Passage shown:
- - -

Updated: Dec 6, 2023

35 days aboard Atyla, the ship with the brightest soul we have ever met. We had the opportunity to be first officer and watch leader, coach and facilitators, nerdy students and crazy naked pirates. The start of a beautiful love story between Piratas do Amor and Atyla Foundation. Enjoy the journey...

Our home for the last month

Today a crazy thought crossed my mind: we always had this vision that our future boat, which we named Volans, would be a red two-masted tallship. But MAYBE: the dream was actually about Atyla, and we just didn`t know.


The first time we saw her, more than a year ago when still in Brazil, we fell in love instantly.

The red colour. The wooden hull. The square sails.

But even more than the ship, Atyla`s values and mission talked to our hearts.


"We have to go sailing with them!" - Christof and I agreed, without a shadow of doubt.


Our first attempt to realise this dream was by the end of 2022, while still at school in Enkhuizen. We wrote them an application letter (which looked more like a love letter) to join as crew.


In this case love was not enough, because we didn`t have our STCW papers yet (the necessary certificates to be accepted as crew).


We waited a bit longer. And as soon as we had finished all exams and had succeeded the Basic Safety Training in March, we wrote them again.


This time they said YES.


We agreed to join as Watch Leader and Coach between September and October. But then we thought: "why not also ask them if we could make a collaboration between Atyla and Piratas do Amor, so that we can sell and host the last week aboard for our community?"


We talked to Alfonso, the mind and heart behind Atyla Foundation, and he was crazy enough to say YES, again.

- - -

Direction 1: Rewrite the records from the line with "Task: Click the orange" to the line with "click(x=113, y=654)", swapping "orange" for "blue" and leaving everything else in those lines unchanged.
Direction 2: Carry the story of joining the ship Atyla forward from its last sentence.

Text and item location entries
- - -

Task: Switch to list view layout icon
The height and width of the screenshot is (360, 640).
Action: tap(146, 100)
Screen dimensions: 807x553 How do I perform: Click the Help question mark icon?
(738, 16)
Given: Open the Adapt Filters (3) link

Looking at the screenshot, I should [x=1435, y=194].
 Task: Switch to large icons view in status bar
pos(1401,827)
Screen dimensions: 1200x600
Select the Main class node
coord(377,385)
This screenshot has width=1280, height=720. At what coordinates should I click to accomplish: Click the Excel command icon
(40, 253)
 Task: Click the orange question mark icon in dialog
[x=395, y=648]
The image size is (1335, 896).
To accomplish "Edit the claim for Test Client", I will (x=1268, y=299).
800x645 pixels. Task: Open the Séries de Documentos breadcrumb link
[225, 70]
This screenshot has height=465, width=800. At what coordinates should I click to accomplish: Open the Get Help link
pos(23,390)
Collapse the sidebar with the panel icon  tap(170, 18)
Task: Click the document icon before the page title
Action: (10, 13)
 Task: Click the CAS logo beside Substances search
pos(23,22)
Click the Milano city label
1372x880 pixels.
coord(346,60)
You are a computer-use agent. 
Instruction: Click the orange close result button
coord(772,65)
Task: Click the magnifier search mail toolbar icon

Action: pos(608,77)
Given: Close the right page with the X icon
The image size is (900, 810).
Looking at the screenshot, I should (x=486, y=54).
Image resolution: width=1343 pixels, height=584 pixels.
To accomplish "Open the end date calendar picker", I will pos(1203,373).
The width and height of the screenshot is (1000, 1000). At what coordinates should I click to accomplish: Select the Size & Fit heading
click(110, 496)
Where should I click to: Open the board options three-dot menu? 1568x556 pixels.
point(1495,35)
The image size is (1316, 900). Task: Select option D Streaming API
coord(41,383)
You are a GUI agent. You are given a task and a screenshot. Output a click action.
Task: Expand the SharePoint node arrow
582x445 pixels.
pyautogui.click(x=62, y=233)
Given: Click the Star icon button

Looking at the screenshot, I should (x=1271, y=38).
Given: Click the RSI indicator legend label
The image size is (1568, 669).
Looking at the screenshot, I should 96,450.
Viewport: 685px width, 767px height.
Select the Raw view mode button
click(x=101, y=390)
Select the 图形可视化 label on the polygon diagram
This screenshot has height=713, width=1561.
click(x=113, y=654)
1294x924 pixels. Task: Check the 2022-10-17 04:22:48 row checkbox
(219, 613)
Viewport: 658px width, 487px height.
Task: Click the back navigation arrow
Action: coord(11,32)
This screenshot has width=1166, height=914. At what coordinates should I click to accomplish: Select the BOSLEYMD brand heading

- - -

Written response 1:
 Task: Click the blue question mark icon in dialog
[x=395, y=648]
The image size is (1335, 896).
To accomplish "Edit the claim for Test Client", I will (x=1268, y=299).
800x645 pixels. Task: Open the Séries de Documentos breadcrumb link
[225, 70]
This screenshot has height=465, width=800. At what coordinates should I click to accomplish: Open the Get Help link
pos(23,390)
Collapse the sidebar with the panel icon  tap(170, 18)
Task: Click the document icon before the page title
Action: (10, 13)
 Task: Click the CAS logo beside Substances search
pos(23,22)
Click the Milano city label
1372x880 pixels.
coord(346,60)
You are a computer-use agent. 
Instruction: Click the blue close result button
coord(772,65)
Task: Click the magnifier search mail toolbar icon

Action: pos(608,77)
Given: Close the right page with the X icon
The image size is (900, 810).
Looking at the screenshot, I should (x=486, y=54).
Image resolution: width=1343 pixels, height=584 pixels.
To accomplish "Open the end date calendar picker", I will pos(1203,373).
The width and height of the screenshot is (1000, 1000). At what coordinates should I click to accomplish: Select the Size & Fit heading
click(110, 496)
Where should I click to: Open the board options three-dot menu? 1568x556 pixels.
point(1495,35)
The image size is (1316, 900). Task: Select option D Streaming API
coord(41,383)
You are a GUI agent. You are given a task and a screenshot. Output a click action.
Task: Expand the SharePoint node arrow
582x445 pixels.
pyautogui.click(x=62, y=233)
Given: Click the Star icon button

Looking at the screenshot, I should (x=1271, y=38).
Given: Click the RSI indicator legend label
The image size is (1568, 669).
Looking at the screenshot, I should 96,450.
Viewport: 685px width, 767px height.
Select the Raw view mode button
click(x=101, y=390)
Select the 图形可视化 label on the polygon diagram
This screenshot has height=713, width=1561.
click(x=113, y=654)

Written response 2:
The group of our Pirate Voyage


We arrived in Lisbon on the 31st of August, during the festivities of the Tallship Race Magellan - Elcano. Atyla, a rather small ship compared to the others there - with her pirate kind of look and the unique robust style - was, for us, the only ship of that whole port that truly caught our eyes.

The first picture we took of Atyla when we arrived in Lisbon


I see in boats more than just boats. They are much more than simply a means of transportation. Boats have a soul. And if you are crazy enough, you can even talk to them. And believe me, they will respond. However, many ships are seen as floating objects made to carry either cargo or passengers, while the lateral is often treated as cargo as well ... which dims the soul of most passenger ships.


Atyla is different. She has a bright soul and when you step aboard, you can feel it right away. She welcomes you with warmth and makes you feel safe and at home.

The reason for this started over 40 years ago.


Atyla was a project built by scratch, by the hands of many people and lead by Esteban Vicente Jiménez, a simple Spanish guy from the mountains - who by the way had no clue about sailing - with a wild dream to sail the world. With little money in his pockets, A LOT of passion and endless effort, Esteban and his friends started building the ship in 1980, in an improvised shipyard in the town of Lekeitio (Vizcaya), in the Basque Country.


More than four years of work, cutting trees that became a hull, eating fish from the river, pulling through all the challenges of conceiving a dream of a 31m long, 7m wide, 3m deep and 25m high Schooner. An enormous amount of love and sweat were invested into each corner of the ship, from bow to aft, from the bottom of the keel to the top of the masts. And in 1984 Atyla was born, whose first name was actually "Marea Errota", a bask name, in tribute to the tide mill that existed in front of the shipyard.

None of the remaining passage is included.